• **Task requirements**
In your answer, give each entry again exactly as it appears.

(Collected data)
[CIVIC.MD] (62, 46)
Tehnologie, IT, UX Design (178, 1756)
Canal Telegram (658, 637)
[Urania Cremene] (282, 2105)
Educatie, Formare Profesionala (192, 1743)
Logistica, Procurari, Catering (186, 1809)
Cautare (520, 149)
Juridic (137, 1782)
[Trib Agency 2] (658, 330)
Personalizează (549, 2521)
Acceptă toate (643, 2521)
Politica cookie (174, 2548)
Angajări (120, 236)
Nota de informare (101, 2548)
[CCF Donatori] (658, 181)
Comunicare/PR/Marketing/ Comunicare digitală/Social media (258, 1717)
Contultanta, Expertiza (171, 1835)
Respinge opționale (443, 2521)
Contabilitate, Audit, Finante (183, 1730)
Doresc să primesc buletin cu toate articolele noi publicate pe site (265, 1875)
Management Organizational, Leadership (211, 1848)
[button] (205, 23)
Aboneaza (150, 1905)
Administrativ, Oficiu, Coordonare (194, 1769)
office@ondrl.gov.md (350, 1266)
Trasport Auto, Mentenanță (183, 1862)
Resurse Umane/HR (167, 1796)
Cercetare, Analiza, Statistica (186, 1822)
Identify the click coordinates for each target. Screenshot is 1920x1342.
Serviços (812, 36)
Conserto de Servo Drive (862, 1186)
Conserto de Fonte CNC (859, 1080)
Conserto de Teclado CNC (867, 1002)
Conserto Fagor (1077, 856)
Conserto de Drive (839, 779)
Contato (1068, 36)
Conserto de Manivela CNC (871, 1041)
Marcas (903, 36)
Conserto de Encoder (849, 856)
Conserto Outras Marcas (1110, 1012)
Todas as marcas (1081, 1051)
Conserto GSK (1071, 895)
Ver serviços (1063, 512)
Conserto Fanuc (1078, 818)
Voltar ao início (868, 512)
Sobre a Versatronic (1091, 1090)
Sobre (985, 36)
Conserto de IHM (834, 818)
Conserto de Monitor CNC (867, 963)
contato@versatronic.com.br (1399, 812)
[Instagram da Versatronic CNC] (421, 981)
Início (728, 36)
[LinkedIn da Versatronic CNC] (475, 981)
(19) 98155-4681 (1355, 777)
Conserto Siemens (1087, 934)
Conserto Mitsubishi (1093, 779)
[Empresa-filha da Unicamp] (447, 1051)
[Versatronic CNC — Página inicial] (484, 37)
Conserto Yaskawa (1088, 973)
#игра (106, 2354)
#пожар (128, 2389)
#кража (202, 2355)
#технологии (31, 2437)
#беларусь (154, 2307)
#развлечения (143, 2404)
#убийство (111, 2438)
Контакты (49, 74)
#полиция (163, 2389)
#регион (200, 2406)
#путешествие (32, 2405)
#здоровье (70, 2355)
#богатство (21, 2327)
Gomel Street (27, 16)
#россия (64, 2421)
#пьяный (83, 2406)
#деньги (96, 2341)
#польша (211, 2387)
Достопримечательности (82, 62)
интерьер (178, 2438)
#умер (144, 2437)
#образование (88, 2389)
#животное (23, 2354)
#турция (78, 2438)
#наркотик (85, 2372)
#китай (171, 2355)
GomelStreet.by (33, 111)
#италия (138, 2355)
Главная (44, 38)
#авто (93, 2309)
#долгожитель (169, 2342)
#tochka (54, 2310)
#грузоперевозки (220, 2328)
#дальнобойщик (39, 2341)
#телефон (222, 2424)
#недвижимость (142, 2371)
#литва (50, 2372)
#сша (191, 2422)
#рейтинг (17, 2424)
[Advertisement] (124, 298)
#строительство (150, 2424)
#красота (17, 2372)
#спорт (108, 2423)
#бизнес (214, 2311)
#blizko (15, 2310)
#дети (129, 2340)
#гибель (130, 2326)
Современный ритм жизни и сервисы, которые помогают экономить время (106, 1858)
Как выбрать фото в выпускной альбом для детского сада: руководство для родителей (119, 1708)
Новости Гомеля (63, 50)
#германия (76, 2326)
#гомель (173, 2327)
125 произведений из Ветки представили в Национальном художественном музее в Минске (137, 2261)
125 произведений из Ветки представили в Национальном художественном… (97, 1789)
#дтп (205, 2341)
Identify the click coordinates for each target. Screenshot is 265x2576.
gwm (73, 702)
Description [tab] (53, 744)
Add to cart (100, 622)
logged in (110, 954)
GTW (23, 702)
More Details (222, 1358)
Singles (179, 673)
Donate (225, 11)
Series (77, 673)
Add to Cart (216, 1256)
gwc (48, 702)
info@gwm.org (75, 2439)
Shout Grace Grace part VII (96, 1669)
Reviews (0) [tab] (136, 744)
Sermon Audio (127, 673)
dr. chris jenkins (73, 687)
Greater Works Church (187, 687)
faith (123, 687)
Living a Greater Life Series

• **Problem solution**
[CIVIC.MD] (62, 46)
Tehnologie, IT, UX Design (178, 1756)
Canal Telegram (658, 637)
[Urania Cremene] (282, 2105)
Educatie, Formare Profesionala (192, 1743)
Logistica, Procurari, Catering (186, 1809)
Cautare (520, 149)
Juridic (137, 1782)
[Trib Agency 2] (658, 330)
Personalizează (549, 2521)
Acceptă toate (643, 2521)
Politica cookie (174, 2548)
Angajări (120, 236)
Nota de informare (101, 2548)
[CCF Donatori] (658, 181)
Comunicare/PR/Marketing/ Comunicare digitală/Social media (258, 1717)
Contultanta, Expertiza (171, 1835)
Respinge opționale (443, 2521)
Contabilitate, Audit, Finante (183, 1730)
Doresc să primesc buletin cu toate articolele noi publicate pe site (265, 1875)
Management Organizational, Leadership (211, 1848)
[button] (205, 23)
Aboneaza (150, 1905)
Administrativ, Oficiu, Coordonare (194, 1769)
office@ondrl.gov.md (350, 1266)
Trasport Auto, Mentenanță (183, 1862)
Resurse Umane/HR (167, 1796)
Cercetare, Analiza, Statistica (186, 1822)
Identify the click coordinates for each target. Screenshot is 1920x1342.
Serviços (812, 36)
Conserto de Servo Drive (862, 1186)
Conserto de Fonte CNC (859, 1080)
Conserto de Teclado CNC (867, 1002)
Conserto Fagor (1077, 856)
Conserto de Drive (839, 779)
Contato (1068, 36)
Conserto de Manivela CNC (871, 1041)
Marcas (903, 36)
Conserto de Encoder (849, 856)
Conserto Outras Marcas (1110, 1012)
Todas as marcas (1081, 1051)
Conserto GSK (1071, 895)
Ver serviços (1063, 512)
Conserto Fanuc (1078, 818)
Voltar ao início (868, 512)
Sobre a Versatronic (1091, 1090)
Sobre (985, 36)
Conserto de IHM (834, 818)
Conserto de Monitor CNC (867, 963)
contato@versatronic.com.br (1399, 812)
[Instagram da Versatronic CNC] (421, 981)
Início (728, 36)
[LinkedIn da Versatronic CNC] (475, 981)
(19) 98155-4681 (1355, 777)
Conserto Siemens (1087, 934)
Conserto Mitsubishi (1093, 779)
[Empresa-filha da Unicamp] (447, 1051)
[Versatronic CNC — Página inicial] (484, 37)
Conserto Yaskawa (1088, 973)
#игра (106, 2354)
#пожар (128, 2389)
#кража (202, 2355)
#технологии (31, 2437)
#беларусь (154, 2307)
#развлечения (143, 2404)
#убийство (111, 2438)
Контакты (49, 74)
#полиция (163, 2389)
#регион (200, 2406)
#путешествие (32, 2405)
#здоровье (70, 2355)
#богатство (21, 2327)
Gomel Street (27, 16)
#россия (64, 2421)
#пьяный (83, 2406)
#деньги (96, 2341)
#польша (211, 2387)
Достопримечательности (82, 62)
интерьер (178, 2438)
#умер (144, 2437)
#образование (88, 2389)
#животное (23, 2354)
#турция (78, 2438)
#наркотик (85, 2372)
#китай (171, 2355)
GomelStreet.by (33, 111)
#италия (138, 2355)
Главная (44, 38)
#авто (93, 2309)
#долгожитель (169, 2342)
#tochka (54, 2310)
#грузоперевозки (220, 2328)
#дальнобойщик (39, 2341)
#телефон (222, 2424)
#недвижимость (142, 2371)
#литва (50, 2372)
#сша (191, 2422)
#рейтинг (17, 2424)
[Advertisement] (124, 298)
#строительство (150, 2424)
#красота (17, 2372)
#спорт (108, 2423)
#бизнес (214, 2311)
#blizko (15, 2310)
#дети (129, 2340)
#гибель (130, 2326)
Современный ритм жизни и сервисы, которые помогают экономить время (106, 1858)
Как выбрать фото в выпускной альбом для детского сада: руководство для родителей (119, 1708)
Новости Гомеля (63, 50)
#германия (76, 2326)
#гомель (173, 2327)
125 произведений из Ветки представили в Национальном художественном музее в Минске (137, 2261)
125 произведений из Ветки представили в Национальном художественном… (97, 1789)
#дтп (205, 2341)
Identify the click coordinates for each target. Screenshot is 265x2576.
gwm (73, 702)
Description [tab] (53, 744)
Add to cart (100, 622)
logged in (110, 954)
GTW (23, 702)
More Details (222, 1358)
Singles (179, 673)
Donate (225, 11)
Series (77, 673)
Add to Cart (216, 1256)
gwc (48, 702)
info@gwm.org (75, 2439)
Shout Grace Grace part VII (96, 1669)
Reviews (0) [tab] (136, 744)
Sermon Audio (127, 673)
dr. chris jenkins (73, 687)
Greater Works Church (187, 687)
faith (123, 687)
Living a Greater Life Series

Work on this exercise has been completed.